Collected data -
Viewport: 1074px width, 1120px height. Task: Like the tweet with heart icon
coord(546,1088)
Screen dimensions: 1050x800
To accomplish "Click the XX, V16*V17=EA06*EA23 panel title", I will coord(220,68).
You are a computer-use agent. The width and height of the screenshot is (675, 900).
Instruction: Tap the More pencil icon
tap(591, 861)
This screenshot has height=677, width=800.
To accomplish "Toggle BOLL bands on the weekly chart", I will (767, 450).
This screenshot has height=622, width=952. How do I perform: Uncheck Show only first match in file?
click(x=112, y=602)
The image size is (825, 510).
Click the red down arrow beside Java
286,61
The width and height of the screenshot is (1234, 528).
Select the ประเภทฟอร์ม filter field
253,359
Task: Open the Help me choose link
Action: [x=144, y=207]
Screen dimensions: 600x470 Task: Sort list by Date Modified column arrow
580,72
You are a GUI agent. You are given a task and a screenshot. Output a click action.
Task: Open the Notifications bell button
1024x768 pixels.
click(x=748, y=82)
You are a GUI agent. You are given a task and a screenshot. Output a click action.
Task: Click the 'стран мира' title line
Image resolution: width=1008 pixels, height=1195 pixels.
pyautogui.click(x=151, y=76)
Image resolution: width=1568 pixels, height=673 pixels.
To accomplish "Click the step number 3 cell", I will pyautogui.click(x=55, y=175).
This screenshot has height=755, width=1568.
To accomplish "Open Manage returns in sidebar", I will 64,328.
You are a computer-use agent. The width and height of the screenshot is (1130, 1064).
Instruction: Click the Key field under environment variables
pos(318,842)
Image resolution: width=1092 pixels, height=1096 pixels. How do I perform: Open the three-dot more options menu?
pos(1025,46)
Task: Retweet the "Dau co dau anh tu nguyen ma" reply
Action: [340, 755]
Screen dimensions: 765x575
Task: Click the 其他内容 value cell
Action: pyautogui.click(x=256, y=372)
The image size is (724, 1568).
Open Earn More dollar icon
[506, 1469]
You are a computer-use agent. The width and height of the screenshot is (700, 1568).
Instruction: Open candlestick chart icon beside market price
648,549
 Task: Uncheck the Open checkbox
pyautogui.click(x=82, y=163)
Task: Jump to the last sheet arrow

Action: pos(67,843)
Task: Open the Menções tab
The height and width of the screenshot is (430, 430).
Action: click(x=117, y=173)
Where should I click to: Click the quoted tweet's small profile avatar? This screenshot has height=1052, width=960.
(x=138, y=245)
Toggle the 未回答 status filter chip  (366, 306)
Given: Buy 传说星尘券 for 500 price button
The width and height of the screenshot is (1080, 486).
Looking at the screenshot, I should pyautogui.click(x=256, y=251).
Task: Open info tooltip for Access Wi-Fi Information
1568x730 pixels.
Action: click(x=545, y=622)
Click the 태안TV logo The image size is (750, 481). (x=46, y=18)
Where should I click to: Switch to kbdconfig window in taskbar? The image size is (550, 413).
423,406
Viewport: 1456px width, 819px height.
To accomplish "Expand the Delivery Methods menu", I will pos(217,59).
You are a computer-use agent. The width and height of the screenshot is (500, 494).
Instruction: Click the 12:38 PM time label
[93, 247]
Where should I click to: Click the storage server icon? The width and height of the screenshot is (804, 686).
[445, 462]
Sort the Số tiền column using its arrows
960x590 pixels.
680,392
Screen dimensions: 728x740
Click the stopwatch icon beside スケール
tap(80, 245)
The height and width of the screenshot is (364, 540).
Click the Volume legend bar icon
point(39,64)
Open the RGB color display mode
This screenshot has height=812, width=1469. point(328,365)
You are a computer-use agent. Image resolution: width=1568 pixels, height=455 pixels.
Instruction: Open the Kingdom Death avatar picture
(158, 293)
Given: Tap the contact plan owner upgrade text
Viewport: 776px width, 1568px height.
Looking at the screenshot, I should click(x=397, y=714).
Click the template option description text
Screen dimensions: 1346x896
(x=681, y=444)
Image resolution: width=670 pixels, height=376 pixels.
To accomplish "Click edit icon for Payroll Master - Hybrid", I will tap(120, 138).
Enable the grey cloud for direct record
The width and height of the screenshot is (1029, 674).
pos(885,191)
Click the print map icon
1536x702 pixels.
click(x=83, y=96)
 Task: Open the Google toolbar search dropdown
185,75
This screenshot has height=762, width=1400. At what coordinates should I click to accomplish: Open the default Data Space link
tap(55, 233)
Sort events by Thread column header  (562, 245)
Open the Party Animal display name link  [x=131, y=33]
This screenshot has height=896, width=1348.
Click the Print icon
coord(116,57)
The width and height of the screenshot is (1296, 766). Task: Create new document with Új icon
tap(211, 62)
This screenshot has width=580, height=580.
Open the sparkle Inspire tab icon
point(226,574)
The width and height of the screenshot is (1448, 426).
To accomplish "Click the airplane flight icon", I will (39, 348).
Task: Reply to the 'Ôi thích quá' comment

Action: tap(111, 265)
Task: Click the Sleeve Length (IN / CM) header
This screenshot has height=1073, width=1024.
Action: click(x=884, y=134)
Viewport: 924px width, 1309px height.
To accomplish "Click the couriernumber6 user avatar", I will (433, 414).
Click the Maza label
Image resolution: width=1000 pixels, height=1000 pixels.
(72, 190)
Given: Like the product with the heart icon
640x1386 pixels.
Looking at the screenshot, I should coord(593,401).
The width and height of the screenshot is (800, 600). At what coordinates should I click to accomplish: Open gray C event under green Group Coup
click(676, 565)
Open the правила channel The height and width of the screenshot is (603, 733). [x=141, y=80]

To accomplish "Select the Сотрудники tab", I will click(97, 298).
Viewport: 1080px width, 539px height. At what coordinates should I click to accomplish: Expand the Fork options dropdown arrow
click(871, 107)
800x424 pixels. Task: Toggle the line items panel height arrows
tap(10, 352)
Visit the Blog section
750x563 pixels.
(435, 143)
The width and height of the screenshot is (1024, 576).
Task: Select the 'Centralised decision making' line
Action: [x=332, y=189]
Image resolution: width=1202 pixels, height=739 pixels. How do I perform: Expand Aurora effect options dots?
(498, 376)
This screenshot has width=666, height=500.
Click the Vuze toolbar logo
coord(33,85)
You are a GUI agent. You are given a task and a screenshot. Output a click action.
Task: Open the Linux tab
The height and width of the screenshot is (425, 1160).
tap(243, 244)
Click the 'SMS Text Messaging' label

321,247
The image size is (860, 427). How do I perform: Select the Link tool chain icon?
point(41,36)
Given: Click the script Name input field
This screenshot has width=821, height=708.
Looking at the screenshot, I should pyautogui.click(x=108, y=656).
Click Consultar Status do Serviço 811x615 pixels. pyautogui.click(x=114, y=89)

Activity - Every line of the data above is to be repeated exactly.

Completed task -
Viewport: 1074px width, 1120px height. Task: Like the tweet with heart icon
coord(546,1088)
Screen dimensions: 1050x800
To accomplish "Click the XX, V16*V17=EA06*EA23 panel title", I will coord(220,68).
You are a computer-use agent. The width and height of the screenshot is (675, 900).
Instruction: Tap the More pencil icon
tap(591, 861)
This screenshot has height=677, width=800.
To accomplish "Toggle BOLL bands on the weekly chart", I will (767, 450).
This screenshot has height=622, width=952. How do I perform: Uncheck Show only first match in file?
click(x=112, y=602)
The image size is (825, 510).
Click the red down arrow beside Java
286,61
The width and height of the screenshot is (1234, 528).
Select the ประเภทฟอร์ม filter field
253,359
Task: Open the Help me choose link
Action: [x=144, y=207]
Screen dimensions: 600x470 Task: Sort list by Date Modified column arrow
580,72
You are a GUI agent. You are given a task and a screenshot. Output a click action.
Task: Open the Notifications bell button
1024x768 pixels.
click(x=748, y=82)
You are a GUI agent. You are given a task and a screenshot. Output a click action.
Task: Click the 'стран мира' title line
Image resolution: width=1008 pixels, height=1195 pixels.
pyautogui.click(x=151, y=76)
Image resolution: width=1568 pixels, height=673 pixels.
To accomplish "Click the step number 3 cell", I will pyautogui.click(x=55, y=175).
This screenshot has height=755, width=1568.
To accomplish "Open Manage returns in sidebar", I will 64,328.
You are a computer-use agent. The width and height of the screenshot is (1130, 1064).
Instruction: Click the Key field under environment variables
pos(318,842)
Image resolution: width=1092 pixels, height=1096 pixels. How do I perform: Open the three-dot more options menu?
pos(1025,46)
Task: Retweet the "Dau co dau anh tu nguyen ma" reply
Action: [340, 755]
Screen dimensions: 765x575
Task: Click the 其他内容 value cell
Action: pyautogui.click(x=256, y=372)
The image size is (724, 1568).
Open Earn More dollar icon
[506, 1469]
You are a computer-use agent. The width and height of the screenshot is (700, 1568).
Instruction: Open candlestick chart icon beside market price
648,549
 Task: Uncheck the Open checkbox
pyautogui.click(x=82, y=163)
Task: Jump to the last sheet arrow

Action: pos(67,843)
Task: Open the Menções tab
The height and width of the screenshot is (430, 430).
Action: click(x=117, y=173)
Where should I click to: Click the quoted tweet's small profile avatar? This screenshot has height=1052, width=960.
(x=138, y=245)
Toggle the 未回答 status filter chip  (366, 306)
Given: Buy 传说星尘券 for 500 price button
The width and height of the screenshot is (1080, 486).
Looking at the screenshot, I should pyautogui.click(x=256, y=251).
Task: Open info tooltip for Access Wi-Fi Information
1568x730 pixels.
Action: click(x=545, y=622)
Click the 태안TV logo The image size is (750, 481). (x=46, y=18)
Where should I click to: Switch to kbdconfig window in taskbar? The image size is (550, 413).
423,406
Viewport: 1456px width, 819px height.
To accomplish "Expand the Delivery Methods menu", I will pos(217,59).
You are a computer-use agent. The width and height of the screenshot is (500, 494).
Instruction: Click the 12:38 PM time label
[93, 247]
Where should I click to: Click the storage server icon? The width and height of the screenshot is (804, 686).
[445, 462]
Sort the Số tiền column using its arrows
960x590 pixels.
680,392
Screen dimensions: 728x740
Click the stopwatch icon beside スケール
tap(80, 245)
The height and width of the screenshot is (364, 540).
Click the Volume legend bar icon
point(39,64)
Open the RGB color display mode
This screenshot has height=812, width=1469. point(328,365)
You are a computer-use agent. Image resolution: width=1568 pixels, height=455 pixels.
Instruction: Open the Kingdom Death avatar picture
(158, 293)
Given: Tap the contact plan owner upgrade text
Viewport: 776px width, 1568px height.
Looking at the screenshot, I should click(x=397, y=714).
Click the template option description text
Screen dimensions: 1346x896
(x=681, y=444)
Image resolution: width=670 pixels, height=376 pixels.
To accomplish "Click edit icon for Payroll Master - Hybrid", I will tap(120, 138).
Enable the grey cloud for direct record
The width and height of the screenshot is (1029, 674).
pos(885,191)
Click the print map icon
1536x702 pixels.
click(x=83, y=96)
 Task: Open the Google toolbar search dropdown
185,75
This screenshot has height=762, width=1400. At what coordinates should I click to accomplish: Open the default Data Space link
tap(55, 233)
Sort events by Thread column header  (562, 245)
Open the Party Animal display name link  [x=131, y=33]
This screenshot has height=896, width=1348.
Click the Print icon
coord(116,57)
The width and height of the screenshot is (1296, 766). Task: Create new document with Új icon
tap(211, 62)
This screenshot has width=580, height=580.
Open the sparkle Inspire tab icon
point(226,574)
The width and height of the screenshot is (1448, 426).
To accomplish "Click the airplane flight icon", I will (39, 348).
Task: Reply to the 'Ôi thích quá' comment

Action: tap(111, 265)
Task: Click the Sleeve Length (IN / CM) header
This screenshot has height=1073, width=1024.
Action: click(x=884, y=134)
Viewport: 924px width, 1309px height.
To accomplish "Click the couriernumber6 user avatar", I will (433, 414).
Click the Maza label
Image resolution: width=1000 pixels, height=1000 pixels.
(72, 190)
Given: Like the product with the heart icon
640x1386 pixels.
Looking at the screenshot, I should coord(593,401).
The width and height of the screenshot is (800, 600). At what coordinates should I click to accomplish: Open gray C event under green Group Coup
click(676, 565)
Open the правила channel The height and width of the screenshot is (603, 733). [x=141, y=80]

To accomplish "Select the Сотрудники tab", I will click(97, 298).
Viewport: 1080px width, 539px height. At what coordinates should I click to accomplish: Expand the Fork options dropdown arrow
click(871, 107)
800x424 pixels. Task: Toggle the line items panel height arrows
tap(10, 352)
Visit the Blog section
750x563 pixels.
(435, 143)
The width and height of the screenshot is (1024, 576).
Task: Select the 'Centralised decision making' line
Action: [x=332, y=189]
Image resolution: width=1202 pixels, height=739 pixels. How do I perform: Expand Aurora effect options dots?
(498, 376)
This screenshot has width=666, height=500.
Click the Vuze toolbar logo
coord(33,85)
You are a GUI agent. You are given a task and a screenshot. Output a click action.
Task: Open the Linux tab
The height and width of the screenshot is (425, 1160).
tap(243, 244)
Click the 'SMS Text Messaging' label

321,247
The image size is (860, 427). How do I perform: Select the Link tool chain icon?
point(41,36)
Given: Click the script Name input field
This screenshot has width=821, height=708.
Looking at the screenshot, I should pyautogui.click(x=108, y=656).
Click Consultar Status do Serviço 811x615 pixels. pyautogui.click(x=114, y=89)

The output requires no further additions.